Photovoltaic solar panels are panels which trap light energy from the sun and convert it into usable electricity. The photovoltaic panels are made up of several layers of specific materials which are structured in a way that allows light energy to be converted into electrical energy. Solar electrical energy is clean, safe, and renewable, making it an ideal replacement for electricity generated by burning fossil fuels.
A single solar panel, or solar cell, contains several different types of material, layered in a single stack. The top of the panel is a layer called the encapsulate, which is made from clear plastic or glass. This layer protects the cell from the elements. Beneath this layer is the contact grid, a metal conducting material which attracts electrons in the presence of solar energy. Below the contact grid is an anti-reflective coating which helps light enter the solar panel by preventing light from being reflected away.

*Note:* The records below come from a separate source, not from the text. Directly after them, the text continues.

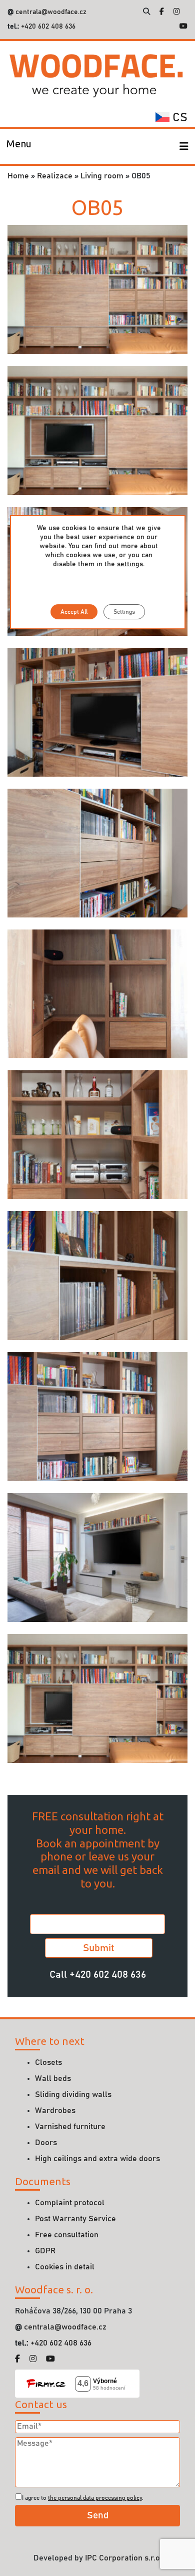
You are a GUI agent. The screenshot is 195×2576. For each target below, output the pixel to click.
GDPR (45, 2251)
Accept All (74, 612)
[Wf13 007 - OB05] (98, 994)
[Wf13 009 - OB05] (98, 1275)
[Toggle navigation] (184, 146)
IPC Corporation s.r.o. (123, 2558)
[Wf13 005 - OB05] (98, 712)
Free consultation (66, 2235)
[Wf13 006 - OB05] (98, 853)
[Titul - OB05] (98, 1698)
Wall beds (53, 2078)
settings (130, 564)
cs (179, 118)
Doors (46, 2143)
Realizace (54, 176)
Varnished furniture (70, 2127)
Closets (48, 2062)
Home (18, 176)
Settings (124, 612)
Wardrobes (55, 2110)
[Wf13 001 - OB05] (98, 289)
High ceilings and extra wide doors (97, 2159)
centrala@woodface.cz (51, 12)
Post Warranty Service (75, 2219)
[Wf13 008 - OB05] (98, 1134)
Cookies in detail (64, 2267)
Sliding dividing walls (73, 2094)
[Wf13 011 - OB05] (98, 1416)
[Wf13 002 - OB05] (98, 430)
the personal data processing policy (95, 2498)
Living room (102, 176)
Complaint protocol (69, 2203)
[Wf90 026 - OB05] (98, 1557)
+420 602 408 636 (47, 26)
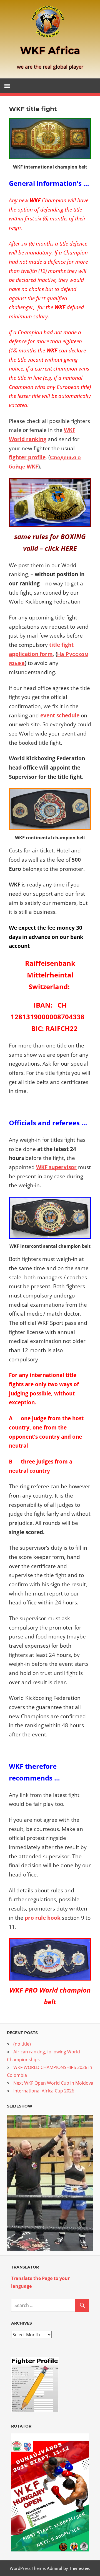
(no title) (22, 2044)
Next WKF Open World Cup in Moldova (53, 2083)
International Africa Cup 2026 (43, 2091)
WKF (32, 466)
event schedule (59, 715)
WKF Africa (50, 50)
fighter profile (27, 457)
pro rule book (43, 1917)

The next two layers in photovoltaic solar panels are made of silicon compounds. Beneath the anti-reflective coating is a layer of N-type silicon, made by adding a compound with five valence electrons, such as phosphorous. Each phosphorous molecule can bind to four silicon molecules, with the fifth electron free to conduct energy.
Below this is a layer of P-type silicon, a silicon compound to which is added an element with three valence electrons, such as boron. The addition of boron to silicon creates an unequal bonding situation in which electrons ‘jump’ from one boron-silicon complex to anther. It is this fluid state that allows the compound to act as a conductor. The final layer is a layer of metal, which covers the lower surface of photovoltaic solar panels and acts as a conductor.

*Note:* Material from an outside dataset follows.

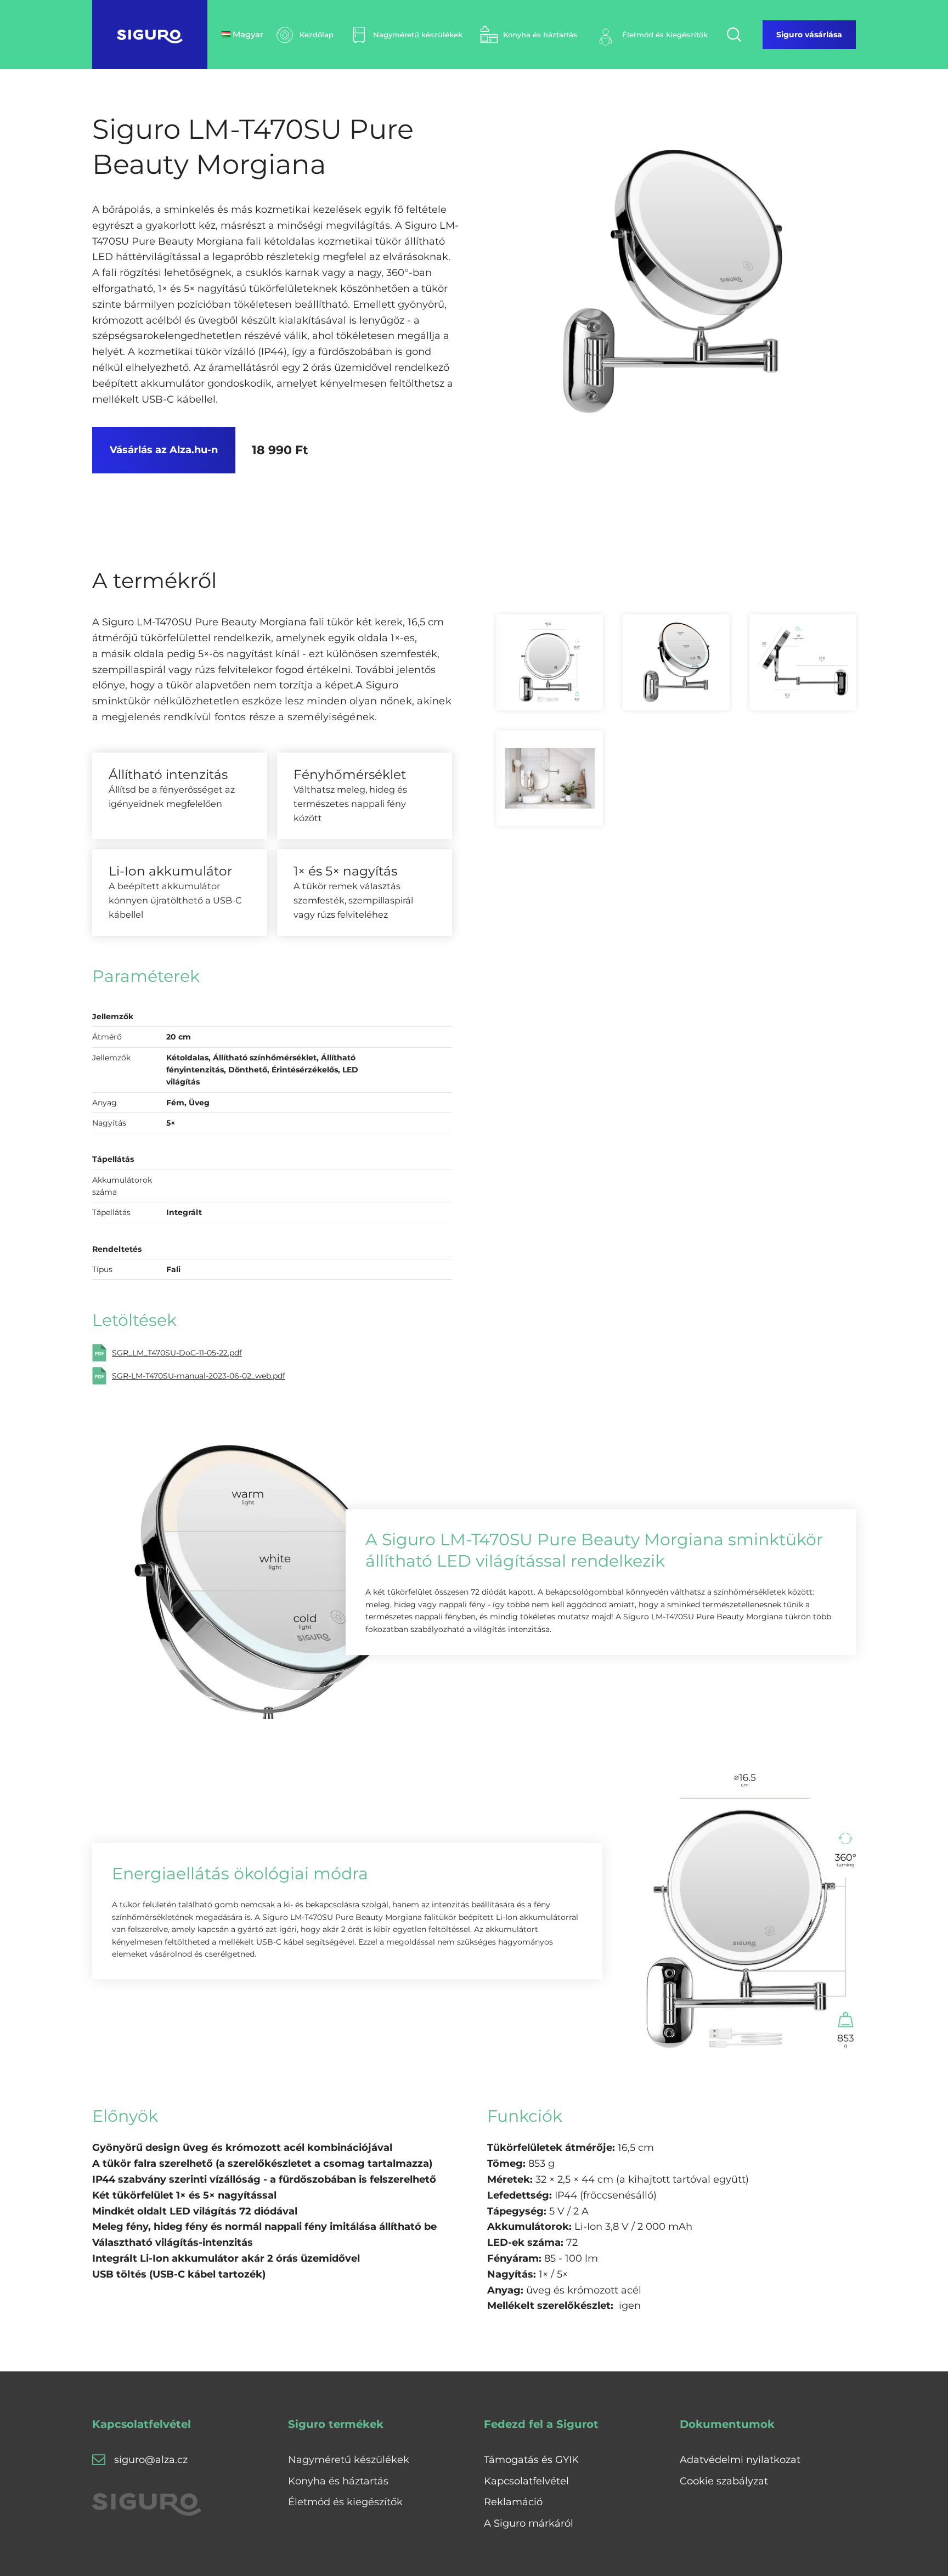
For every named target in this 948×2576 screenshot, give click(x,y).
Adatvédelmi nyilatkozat (740, 2460)
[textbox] (264, 2180)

In the presence of sunlight, light energy is absorbed by the solar panel, causing electrons to flow freely. This free movement of electrons is enabled as a result of the presence of loosely-bonded electrons, due to the addition of compounds such as phosphorous and boron to the silicon layers. Free electrons are attracted to the metal conductors in the panel, and the movement of these electrons creates electrical current, which can be drawn off to generate light or heat.
Concern over the planet’s supply of non-renewable fossil fuels has been a common theme for decades, but only recently has the possibility of wide-spread use of photovoltaic solar panels been a reality. Heating homes and buildings is the most common application for these photovoltaic systems, but the cost of these systems remains prohibitive for most households. Despite the high start-up costs of solar photovoltaics, significant amounts of new construction contain these systems either as main or back-up power supplies.
The main advantage of these systems is that once they have been set up, maintenance and running costs are extremely low. The North Carolina University Solar House, for example, is a prime illustration of how photovoltaic solar panels can provide a cheap and plentiful source of energy. The house has been running since 1981 on the same solar energy system, and costs less than $70 to heat during a single winter season.